BUENOS AIRES, ARGENTINA (FOLHAPRESS) - Protestos violentos tomaram a província de Jujuy, no norte da Argentina, e adicionam mais tensão às eleições nacionais no país. Uma reforma da Constituição local promovida às pressas pelo governador, de direita, leva há quase duas semanas movimentos sociais, comunidades indígenas e sindicatos às ruas.

O clima começou a esquentar no sábado (17), quando foram registrados diversos enfrentamentos com a polícia que terminaram com mais de 25 presos e alguns feridos na região fronteiriça com a Bolívia, incluindo um jovem de 17 anos que perdeu um olho após ser atingido por um projétil de borracha.

Os episódios levaram as manifestações a novas proporções nesta terça-feira (20). Enquanto os parlamentares aprovaram a reforma dentro da sede do Legislativa, um grupo incendiou carros, jogou pedras, invadiu e tentou colocar fogo em um dos escritórios na parte de trás do edifício, e a polícia reprimiu os atos do lado de fora do prédio, deixando ao menos um ferido grave que foi levado ao hospital.

Em meio à confusão, os dois campos políticos trocaram acusações, falando em "selvageria" de ambos os lados, numa semana particularmente importante para a Argentina. As coalizões precisam fechar até sábado (24) as listas com os nomes que concorrerão às primárias, em agosto, marcadas por incertezas.

"Responsabilizo o presidente Alberto Fernández e a vice-presidente Cristina Kirchner pela extrema violência que está ocorrendo na província de Jujuy. Os violentos não vão dar o braço a torcer", publicou o governador Gerardo Morales, pré-candidato à Presidência pela coalizão Juntos por el Cambio.

O presidente, por sua vez, da coalizão peronista União pela Pátria (antes Frente de Todos), respondeu: "Você é o único responsável por ter levado nossa amada província de Jujuy a esta situação extrema ao tentar impor uma reforma constitucional que não respeita a Constituição Nacional".

Sua vice se juntou ao coro: "Assuma o comando, governador Morales, e pare com a loucura repressiva que suas próprias ações desencadearam. O que está acontecendo na província de Jujuy é de sua absoluta responsabilidade e vocês sabem disso", escreveu Cristina no Twitter.

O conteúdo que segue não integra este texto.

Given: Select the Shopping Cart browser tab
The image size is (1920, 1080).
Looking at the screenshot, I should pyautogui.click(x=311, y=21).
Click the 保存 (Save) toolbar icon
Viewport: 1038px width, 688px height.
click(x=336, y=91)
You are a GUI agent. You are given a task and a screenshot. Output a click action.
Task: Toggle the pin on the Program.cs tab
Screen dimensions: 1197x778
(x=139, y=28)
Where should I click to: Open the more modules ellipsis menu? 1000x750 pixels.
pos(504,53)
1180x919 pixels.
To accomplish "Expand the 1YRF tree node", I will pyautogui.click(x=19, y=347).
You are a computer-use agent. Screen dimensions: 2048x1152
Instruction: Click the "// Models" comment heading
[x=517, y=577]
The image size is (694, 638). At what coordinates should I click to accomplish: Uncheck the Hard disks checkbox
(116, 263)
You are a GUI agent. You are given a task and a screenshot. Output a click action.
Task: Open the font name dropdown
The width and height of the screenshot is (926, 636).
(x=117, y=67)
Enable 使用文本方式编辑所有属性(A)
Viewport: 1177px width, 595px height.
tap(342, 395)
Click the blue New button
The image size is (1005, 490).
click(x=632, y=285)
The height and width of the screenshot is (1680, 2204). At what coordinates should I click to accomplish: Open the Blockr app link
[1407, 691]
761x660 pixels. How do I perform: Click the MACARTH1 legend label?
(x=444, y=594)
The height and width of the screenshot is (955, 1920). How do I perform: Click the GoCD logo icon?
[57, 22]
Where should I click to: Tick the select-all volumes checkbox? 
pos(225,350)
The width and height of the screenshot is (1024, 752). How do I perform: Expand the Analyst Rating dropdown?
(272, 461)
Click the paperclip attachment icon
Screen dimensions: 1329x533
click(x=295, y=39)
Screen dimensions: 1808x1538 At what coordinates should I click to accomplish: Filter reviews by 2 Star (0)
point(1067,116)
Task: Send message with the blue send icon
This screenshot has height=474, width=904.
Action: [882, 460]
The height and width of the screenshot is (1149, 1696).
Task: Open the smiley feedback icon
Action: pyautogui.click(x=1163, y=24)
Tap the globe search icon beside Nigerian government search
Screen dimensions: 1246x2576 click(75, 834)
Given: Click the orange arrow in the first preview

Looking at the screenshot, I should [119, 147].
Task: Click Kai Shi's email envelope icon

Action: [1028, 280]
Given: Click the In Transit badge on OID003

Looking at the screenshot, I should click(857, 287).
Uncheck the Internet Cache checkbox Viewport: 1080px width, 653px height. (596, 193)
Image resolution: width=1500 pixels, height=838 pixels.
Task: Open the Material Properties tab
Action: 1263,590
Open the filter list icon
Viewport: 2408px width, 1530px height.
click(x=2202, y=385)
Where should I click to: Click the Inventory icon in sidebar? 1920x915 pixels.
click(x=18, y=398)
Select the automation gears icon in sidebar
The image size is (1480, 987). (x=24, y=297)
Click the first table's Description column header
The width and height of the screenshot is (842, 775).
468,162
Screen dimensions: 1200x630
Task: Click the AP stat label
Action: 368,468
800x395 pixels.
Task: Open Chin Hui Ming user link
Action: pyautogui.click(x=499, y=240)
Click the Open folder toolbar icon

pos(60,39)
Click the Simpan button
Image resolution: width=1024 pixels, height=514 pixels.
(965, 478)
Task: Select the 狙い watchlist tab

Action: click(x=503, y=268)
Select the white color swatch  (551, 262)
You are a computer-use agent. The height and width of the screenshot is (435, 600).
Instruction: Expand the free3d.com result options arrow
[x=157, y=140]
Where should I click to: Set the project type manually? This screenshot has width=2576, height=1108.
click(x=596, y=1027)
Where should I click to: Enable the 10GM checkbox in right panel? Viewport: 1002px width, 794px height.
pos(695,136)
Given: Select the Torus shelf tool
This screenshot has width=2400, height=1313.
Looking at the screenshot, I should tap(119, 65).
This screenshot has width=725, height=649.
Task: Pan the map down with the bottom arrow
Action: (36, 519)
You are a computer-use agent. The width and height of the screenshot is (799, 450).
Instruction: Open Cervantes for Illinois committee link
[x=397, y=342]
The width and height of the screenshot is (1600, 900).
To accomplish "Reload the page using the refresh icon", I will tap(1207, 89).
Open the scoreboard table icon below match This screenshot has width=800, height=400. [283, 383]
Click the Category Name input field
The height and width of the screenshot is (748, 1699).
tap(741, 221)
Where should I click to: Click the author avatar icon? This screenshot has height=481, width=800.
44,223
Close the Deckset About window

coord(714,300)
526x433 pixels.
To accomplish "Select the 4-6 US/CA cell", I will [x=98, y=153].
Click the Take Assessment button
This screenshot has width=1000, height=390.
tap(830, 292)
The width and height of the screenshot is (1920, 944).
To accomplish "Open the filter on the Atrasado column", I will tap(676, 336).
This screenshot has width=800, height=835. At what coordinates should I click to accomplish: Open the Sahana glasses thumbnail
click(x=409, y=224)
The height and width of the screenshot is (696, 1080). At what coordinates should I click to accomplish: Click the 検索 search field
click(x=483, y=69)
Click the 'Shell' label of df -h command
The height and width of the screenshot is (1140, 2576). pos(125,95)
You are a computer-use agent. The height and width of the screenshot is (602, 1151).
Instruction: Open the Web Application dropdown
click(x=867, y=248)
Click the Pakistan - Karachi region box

A reforma da Constituição de Jujuy que está no centro dos protestos foi aprovada em menos de um mês --no país, as províncias têm seus próprios textos, abaixo da Carta Magna nacional. Os membros constituintes foram eleitos em 7 de maio, mesma data em que o partido de Morales manteve o poder nas eleições provinciais, e tomaram posse em 23 de maio, presididos pelo próprio governador.

O grupo deu aval ao texto a portas fechadas, na madrugada de sábado, com 40 dos 48 votos necessários, gerando a escalada dos protestos que também fecharam diversas estradas. Os outros oito parlamentares, de esquerda, renunciaram às suas cadeiras em oposição ao projeto, incluindo a deputada Natalia Morales, que foi filmada sendo arrastada por policiais após se juntar aos manifestantes na rua.

O Foro de Periodismo Argentino (Fopea) denunciou a detenção de dois jornalistas enquanto cobriam as manifestações na cidade de Purmamarca naquele dia. "Entre empurrões e espancamentos de policiais, eles foram arrastados, colocados em uma van da polícia e levados ao presídio Alto Comedero, a 60 km do local", afirmou a organização, que afirma serem comuns abusos contra repórteres em Jujuy.

Dois artigos principais da nova Constituição geraram as tensões. O mais polêmico deles, intitulado "direito à paz social e à convivência democrática pacífica", proíbe "bloqueios de ruas e estradas, bem como qualquer outra perturbação do direito à livre circulação de pessoas" em manifestações.

O governador disse em entrevista coletiva na segunda (19) que o parágrafo foi mantido, apesar dos atos, e que "uma lei ordenará de alguma forma" o tema "sem restringir o direito de manifestação".

Morales, porém, recuou no outro artigo contestado, sobre o direito à propriedade privada, que afetaria em especial povos indígenas originários, parte importante da população local. Jujuy fica no "triângulo de lítio" e tem grande parte das reservas argentinas do mineral, cobiçado por EUA, China e Europa.

A reforma, agora retirada, previa a incorporação de "mecanismos e vias rápidas que protejam a propriedade privada e restabeleçam alterações na posse, uso e gozo dos bens a favor do seu titular" e dizia que qualquer ocupação não consentida seria uma "violação grave do direito de propriedade".